1 16-oz. jar roasted red peppers (four peppers)

¾ cup steel-cut oats

¾ cup cornmeal

⅓ cup nutritional yeast

1 tbsp. onion powder

1 tbsp. garlic powder

1 tbsp. dried herbs (any combination of basil, thyme, rosemary, and sage)

1 tsp. salt

black pepper to taste

½ cup flour

3 tbsp. Ener-G egg replacer + ¾ cup warm water (the equivalent of 6 eggs)

½ cup vegetable oil

Drain the water from the pepper jar, carefully pull out the peppers and halve them lengthwise to form cutlet shapes, and remove any stray seeds. To make the cutlets, you’ll dip the pepper first into the flour, then into the egg replacement mixture, and finally in the oat-and-cornmeal coating before frying. Pour out the flour evenly onto a plate, and in a medium-sized bowl whisk the egg replacer with water until fully dissolved and frothy. Put the oats in a food processor and grind for a minute or so, then add the cornmeal and seasonings and pulse until fully mixed. Pour coating mixture into a second bowl.

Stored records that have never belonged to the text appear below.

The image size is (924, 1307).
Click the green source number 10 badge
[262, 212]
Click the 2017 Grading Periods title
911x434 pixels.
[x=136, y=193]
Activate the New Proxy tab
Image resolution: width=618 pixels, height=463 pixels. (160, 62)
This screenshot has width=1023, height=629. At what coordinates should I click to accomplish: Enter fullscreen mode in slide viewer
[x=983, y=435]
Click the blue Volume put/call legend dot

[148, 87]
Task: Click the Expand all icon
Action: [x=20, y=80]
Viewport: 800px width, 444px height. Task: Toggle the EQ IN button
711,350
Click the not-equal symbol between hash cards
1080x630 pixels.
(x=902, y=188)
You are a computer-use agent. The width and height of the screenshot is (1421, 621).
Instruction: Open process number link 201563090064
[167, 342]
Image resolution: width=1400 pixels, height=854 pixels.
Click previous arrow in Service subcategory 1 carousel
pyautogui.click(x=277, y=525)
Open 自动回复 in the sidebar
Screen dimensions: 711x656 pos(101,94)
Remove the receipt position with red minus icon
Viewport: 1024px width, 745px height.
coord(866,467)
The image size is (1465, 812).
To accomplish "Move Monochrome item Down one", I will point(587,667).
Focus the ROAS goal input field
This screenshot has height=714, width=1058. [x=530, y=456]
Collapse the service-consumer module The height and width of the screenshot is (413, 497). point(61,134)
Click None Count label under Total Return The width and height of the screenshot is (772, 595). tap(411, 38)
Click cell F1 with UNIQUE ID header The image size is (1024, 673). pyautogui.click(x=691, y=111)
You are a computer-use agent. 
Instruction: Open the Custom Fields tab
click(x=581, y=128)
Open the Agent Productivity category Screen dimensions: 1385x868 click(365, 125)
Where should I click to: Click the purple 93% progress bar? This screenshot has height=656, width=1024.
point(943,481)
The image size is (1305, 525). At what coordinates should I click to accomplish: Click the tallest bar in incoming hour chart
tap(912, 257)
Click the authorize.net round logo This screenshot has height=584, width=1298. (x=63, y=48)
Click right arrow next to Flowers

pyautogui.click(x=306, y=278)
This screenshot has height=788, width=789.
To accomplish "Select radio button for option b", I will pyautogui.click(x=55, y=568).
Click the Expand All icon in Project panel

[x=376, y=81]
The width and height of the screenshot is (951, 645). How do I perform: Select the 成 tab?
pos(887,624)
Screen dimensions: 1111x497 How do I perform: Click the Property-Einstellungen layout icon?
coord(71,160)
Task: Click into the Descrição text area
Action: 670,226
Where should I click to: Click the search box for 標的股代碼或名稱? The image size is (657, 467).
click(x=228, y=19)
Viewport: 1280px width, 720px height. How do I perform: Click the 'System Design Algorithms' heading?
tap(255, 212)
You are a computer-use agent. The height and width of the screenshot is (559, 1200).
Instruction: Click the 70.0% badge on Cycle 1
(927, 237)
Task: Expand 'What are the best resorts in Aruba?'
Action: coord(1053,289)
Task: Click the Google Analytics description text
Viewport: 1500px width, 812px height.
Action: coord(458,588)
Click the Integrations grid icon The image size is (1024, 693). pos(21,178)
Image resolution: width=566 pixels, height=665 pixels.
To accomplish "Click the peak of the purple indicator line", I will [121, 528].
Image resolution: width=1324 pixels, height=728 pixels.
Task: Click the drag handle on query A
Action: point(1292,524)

Heat the vegetable oil in the frying pan as you begin the three-part dipping. Once the pan is heated, cutlets will brown nicely in seven minutes, flipping halfway through.

Yields approximately eight cutlets (though size will vary). 

(I wrote up this recipe for a Bob's Red Mill recipe contest last summer figuring I could blog it regardless, and then naturally I forgot all about it!)